La future modification de la loi de 1973 sur la vente de substances médicamenteuses apporte deux grandes nouveautés. Il sera tout d’abord possible de cultiver chez soi son propre cannabis. Toute personne majeure pourra ainsi avoir jusqu’à quatre plants par foyer et à condition de n’utiliser que des semences. Pour vivre heureux, fumons cachés, ces plantations ne devront pas non plus être visibles depuis l’espace public et la consommation sera réservée à la sphère personnelle. Impossible donc de rouler son joint dans la rue. En cas de non-respect de ces restrictions, des sanctions pénales seront appliquées. «La police ne va pas débarquer chez vous pour vérifier, rassure Sam Tanson. Comme c’est le cas aujourd’hui, des contrôles pourront avoir lieu sur la base d’éléments probants.»

L’autre volet prévoit de «décorrectionnaliser» la possession de cannabis. Arrêté par la police avec 3 grammes en sa possession, un individu ne risquera plus qu’un avertissement assorti d’une amende de 145 euros. La drogue sera également saisie et détruite.
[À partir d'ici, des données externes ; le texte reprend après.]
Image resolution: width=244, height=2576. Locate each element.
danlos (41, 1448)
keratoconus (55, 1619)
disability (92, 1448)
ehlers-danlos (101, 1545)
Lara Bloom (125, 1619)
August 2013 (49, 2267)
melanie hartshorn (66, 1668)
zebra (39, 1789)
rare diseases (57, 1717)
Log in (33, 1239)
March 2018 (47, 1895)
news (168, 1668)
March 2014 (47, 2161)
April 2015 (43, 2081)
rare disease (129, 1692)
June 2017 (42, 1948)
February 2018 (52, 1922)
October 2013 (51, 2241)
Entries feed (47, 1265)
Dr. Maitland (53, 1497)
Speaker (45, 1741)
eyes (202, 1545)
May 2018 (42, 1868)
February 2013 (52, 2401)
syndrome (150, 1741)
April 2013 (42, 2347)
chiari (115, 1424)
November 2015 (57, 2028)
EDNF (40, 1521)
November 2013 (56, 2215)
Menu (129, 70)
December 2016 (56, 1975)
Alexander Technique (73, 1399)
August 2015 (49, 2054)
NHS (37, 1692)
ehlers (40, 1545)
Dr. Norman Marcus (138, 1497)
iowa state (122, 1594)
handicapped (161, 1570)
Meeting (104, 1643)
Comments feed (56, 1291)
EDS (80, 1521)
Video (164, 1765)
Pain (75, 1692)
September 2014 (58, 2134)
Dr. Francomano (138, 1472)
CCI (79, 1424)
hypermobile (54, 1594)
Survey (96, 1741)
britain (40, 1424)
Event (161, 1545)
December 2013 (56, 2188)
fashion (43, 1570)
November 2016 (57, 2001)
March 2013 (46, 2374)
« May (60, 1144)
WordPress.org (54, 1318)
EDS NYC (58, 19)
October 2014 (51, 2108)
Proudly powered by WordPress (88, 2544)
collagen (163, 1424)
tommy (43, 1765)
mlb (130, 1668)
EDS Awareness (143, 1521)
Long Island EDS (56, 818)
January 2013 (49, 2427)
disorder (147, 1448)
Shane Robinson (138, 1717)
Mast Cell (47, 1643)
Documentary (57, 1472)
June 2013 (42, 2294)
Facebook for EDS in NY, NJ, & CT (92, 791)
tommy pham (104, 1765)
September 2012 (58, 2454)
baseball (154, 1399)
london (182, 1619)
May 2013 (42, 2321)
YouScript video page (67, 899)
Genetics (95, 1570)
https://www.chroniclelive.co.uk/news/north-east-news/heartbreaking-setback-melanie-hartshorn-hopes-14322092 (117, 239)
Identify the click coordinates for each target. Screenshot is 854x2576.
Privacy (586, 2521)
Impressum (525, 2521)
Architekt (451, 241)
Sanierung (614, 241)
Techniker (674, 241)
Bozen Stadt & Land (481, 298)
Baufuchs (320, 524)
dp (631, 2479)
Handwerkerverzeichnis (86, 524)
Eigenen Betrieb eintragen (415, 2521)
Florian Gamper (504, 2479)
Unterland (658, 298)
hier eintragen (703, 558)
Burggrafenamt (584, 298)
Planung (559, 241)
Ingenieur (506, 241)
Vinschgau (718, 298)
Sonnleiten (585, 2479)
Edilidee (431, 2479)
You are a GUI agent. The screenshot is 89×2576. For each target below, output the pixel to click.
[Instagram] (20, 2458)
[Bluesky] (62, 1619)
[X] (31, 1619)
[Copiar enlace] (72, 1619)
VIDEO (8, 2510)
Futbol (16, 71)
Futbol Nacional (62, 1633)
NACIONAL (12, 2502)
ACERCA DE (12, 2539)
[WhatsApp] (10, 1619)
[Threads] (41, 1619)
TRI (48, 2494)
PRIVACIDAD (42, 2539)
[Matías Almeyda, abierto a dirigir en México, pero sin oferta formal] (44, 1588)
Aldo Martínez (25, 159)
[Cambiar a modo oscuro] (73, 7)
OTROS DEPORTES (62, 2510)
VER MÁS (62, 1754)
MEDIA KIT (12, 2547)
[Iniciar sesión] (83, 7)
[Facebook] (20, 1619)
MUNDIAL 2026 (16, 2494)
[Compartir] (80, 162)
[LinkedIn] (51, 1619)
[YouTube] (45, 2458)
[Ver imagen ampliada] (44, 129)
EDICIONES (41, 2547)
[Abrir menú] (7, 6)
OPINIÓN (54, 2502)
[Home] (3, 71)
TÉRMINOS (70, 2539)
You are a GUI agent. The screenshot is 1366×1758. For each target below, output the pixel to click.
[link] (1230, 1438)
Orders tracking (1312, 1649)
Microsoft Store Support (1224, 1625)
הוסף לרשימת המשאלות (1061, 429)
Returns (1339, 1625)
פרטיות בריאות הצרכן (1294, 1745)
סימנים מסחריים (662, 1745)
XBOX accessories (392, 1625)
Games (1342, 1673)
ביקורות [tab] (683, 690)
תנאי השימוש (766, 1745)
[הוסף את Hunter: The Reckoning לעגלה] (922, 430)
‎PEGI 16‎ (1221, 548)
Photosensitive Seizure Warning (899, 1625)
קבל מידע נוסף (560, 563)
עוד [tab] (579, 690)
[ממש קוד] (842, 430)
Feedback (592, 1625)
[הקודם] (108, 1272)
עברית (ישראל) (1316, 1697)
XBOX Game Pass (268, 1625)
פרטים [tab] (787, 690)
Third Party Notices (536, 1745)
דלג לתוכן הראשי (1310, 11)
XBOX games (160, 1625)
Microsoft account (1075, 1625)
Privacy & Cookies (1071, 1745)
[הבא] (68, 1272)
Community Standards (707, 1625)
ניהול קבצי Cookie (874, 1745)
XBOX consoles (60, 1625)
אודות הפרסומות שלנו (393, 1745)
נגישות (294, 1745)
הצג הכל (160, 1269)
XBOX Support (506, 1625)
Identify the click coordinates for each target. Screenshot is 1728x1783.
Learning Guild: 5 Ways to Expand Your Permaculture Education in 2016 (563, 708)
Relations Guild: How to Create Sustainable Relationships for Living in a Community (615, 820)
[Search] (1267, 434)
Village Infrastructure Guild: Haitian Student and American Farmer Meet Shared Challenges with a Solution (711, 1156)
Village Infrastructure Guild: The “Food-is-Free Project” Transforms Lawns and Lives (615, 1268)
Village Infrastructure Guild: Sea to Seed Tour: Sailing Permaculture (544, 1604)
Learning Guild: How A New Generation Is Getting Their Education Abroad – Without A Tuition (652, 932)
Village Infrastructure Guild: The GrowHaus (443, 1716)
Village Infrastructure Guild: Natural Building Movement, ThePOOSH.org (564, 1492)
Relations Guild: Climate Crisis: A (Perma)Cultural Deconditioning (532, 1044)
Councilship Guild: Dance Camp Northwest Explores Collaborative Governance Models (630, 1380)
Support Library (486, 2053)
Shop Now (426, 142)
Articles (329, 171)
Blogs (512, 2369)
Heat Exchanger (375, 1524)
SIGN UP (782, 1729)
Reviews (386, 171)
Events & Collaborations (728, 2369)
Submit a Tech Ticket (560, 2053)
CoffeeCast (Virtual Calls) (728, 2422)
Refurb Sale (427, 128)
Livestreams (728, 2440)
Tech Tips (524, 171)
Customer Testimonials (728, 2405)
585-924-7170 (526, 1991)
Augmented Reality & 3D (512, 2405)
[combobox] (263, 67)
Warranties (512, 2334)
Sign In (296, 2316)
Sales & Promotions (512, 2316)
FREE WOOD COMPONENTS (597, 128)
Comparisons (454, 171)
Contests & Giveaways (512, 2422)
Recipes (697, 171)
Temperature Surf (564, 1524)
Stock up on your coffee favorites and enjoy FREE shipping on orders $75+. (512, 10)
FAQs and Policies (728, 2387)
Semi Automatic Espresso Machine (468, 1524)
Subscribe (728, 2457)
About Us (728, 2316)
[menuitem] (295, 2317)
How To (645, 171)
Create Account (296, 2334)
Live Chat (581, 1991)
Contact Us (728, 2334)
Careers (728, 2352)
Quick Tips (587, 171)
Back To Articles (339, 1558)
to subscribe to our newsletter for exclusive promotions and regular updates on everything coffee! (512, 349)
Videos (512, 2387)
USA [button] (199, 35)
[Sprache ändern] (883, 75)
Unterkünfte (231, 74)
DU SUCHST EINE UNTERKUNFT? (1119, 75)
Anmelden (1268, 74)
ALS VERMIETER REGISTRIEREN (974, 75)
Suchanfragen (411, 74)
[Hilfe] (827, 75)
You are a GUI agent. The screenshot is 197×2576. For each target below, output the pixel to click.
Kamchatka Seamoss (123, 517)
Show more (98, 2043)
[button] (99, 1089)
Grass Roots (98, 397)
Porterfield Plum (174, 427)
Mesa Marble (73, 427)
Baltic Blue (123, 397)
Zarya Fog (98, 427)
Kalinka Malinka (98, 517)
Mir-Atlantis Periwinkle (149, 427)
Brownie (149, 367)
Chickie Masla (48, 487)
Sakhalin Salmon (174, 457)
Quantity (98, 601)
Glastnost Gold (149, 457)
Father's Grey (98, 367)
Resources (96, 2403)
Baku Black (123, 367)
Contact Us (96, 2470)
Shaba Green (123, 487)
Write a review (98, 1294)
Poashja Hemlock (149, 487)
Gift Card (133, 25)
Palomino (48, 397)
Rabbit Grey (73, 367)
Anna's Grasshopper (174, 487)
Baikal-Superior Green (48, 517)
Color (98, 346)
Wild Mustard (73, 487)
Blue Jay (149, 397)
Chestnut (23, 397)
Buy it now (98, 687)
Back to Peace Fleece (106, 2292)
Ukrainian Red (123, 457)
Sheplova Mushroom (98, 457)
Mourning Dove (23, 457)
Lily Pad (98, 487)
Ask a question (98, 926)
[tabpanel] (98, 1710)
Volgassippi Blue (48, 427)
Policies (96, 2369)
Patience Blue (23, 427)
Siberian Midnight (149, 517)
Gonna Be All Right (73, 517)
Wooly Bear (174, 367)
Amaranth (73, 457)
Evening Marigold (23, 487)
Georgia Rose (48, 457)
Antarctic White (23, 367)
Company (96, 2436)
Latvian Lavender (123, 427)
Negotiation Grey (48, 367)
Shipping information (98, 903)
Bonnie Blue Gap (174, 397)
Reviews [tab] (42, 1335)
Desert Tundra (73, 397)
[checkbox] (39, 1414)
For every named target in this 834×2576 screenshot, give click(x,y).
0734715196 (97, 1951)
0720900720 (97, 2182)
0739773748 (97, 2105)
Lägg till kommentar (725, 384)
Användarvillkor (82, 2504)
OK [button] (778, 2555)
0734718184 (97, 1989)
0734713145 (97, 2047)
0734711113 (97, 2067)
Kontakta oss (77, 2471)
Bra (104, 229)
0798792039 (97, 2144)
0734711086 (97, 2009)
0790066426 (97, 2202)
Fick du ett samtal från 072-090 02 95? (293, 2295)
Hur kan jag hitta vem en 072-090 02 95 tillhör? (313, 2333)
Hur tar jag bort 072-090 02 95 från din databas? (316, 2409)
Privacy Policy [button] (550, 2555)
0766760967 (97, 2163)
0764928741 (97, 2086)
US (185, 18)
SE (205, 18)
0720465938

Au-delà de cette limite, une procédure pénale sera engagée avec procès-verbal et comparution devant un juge d’instruction.

Lutter contre les trafiquants

Il est pour le moment difficile pour la ministre de la Justice d’annoncer une date d’entrée en application de la loi. «Il y a encore plusieurs étapes, comme l’avis du Conseil d’État.» Mais cela n’empêche pas le ministère de travailler sur la suite du projet. «Ce n’est qu’un premier volet qui permettra de s’engager dans une seconde étape.» La ministre souhaite dépénaliser, voire légaliser sous des conditions qu’il reste à définir, la production sur le territoire national. «Nous souhaitons instaurer sous le contrôle de l’État une chaîne de production avec la mise en place de points de vente.» Selon le rapport Relis (Réseau luxembourgeois d’information sur les stupéfiants et les toxicomanies) paru récemment, le cannabis reste la drogue la plus consommée au Grand-Duché. Tout comme l’autoculture, ce système permettrait alors de garantir la qualité du produit et de lutter contre les réseaux de trafiquants. En proposant un meilleur encadrement que l’offre illégale, il réduirait également les dangers psychiques et physiques liés à la consommation.

Promise initialement avant la fin de la législature actuelle, en octobre 2023, la mise en place de la loi risque de prendre un peu plus de temps. «Nous continuons nos travaux en intégrant de nouvelles données et espérons les présenter rapidement. Mais il faut être réaliste, la loi pourrait être prête pour 2023, mais le système ne sera pas en place.» Un retard que Sam Tanson explique par la pandémie de Covid-19. Rien à voir donc avec la volonté de ménager certains pays voisins, comme la France, peu favorables à voir apparaître un tel marché à leurs frontières. «Mais nous avons compris qu’il fallait davantage prendre en compte leur sensibilité», admet la ministre. Les textes internationaux, comme la Convention unique de l’ONU sur le contrôle des stupéfiants qui interdit le cannabis récréatif, ne l’inquiètent pas non plus. Pour elle, cette loi reste la meilleure solution pour réguler la consommation de cannabis. 

Un statut à part depuis 2001

Cette nouvelle étape résulte d’un long processus débuté en 2001. Cette année-là, une différenciation est introduite pour la première fois dans les peines selon la substance. Le cannabis obtient alors un statut juridique à part. Dans le cas d’un usage personnel, la consommation simple et la détention n’entraînaient plus de peine d’emprisonnement. En revanche, la vente, l’importation, la culture ainsi qu’une consommation associée à des circonstances aggravantes restaient passibles de sanctions pénales.

En 2018, c’est le cannabis médicinal qui a fait l’objet d’une autorisation. Sa consommation reste tout de même exceptionnelle et limitée à certains cas : la sclérose en plaques, le cancer ou certaines maladies graves à un stade avancé.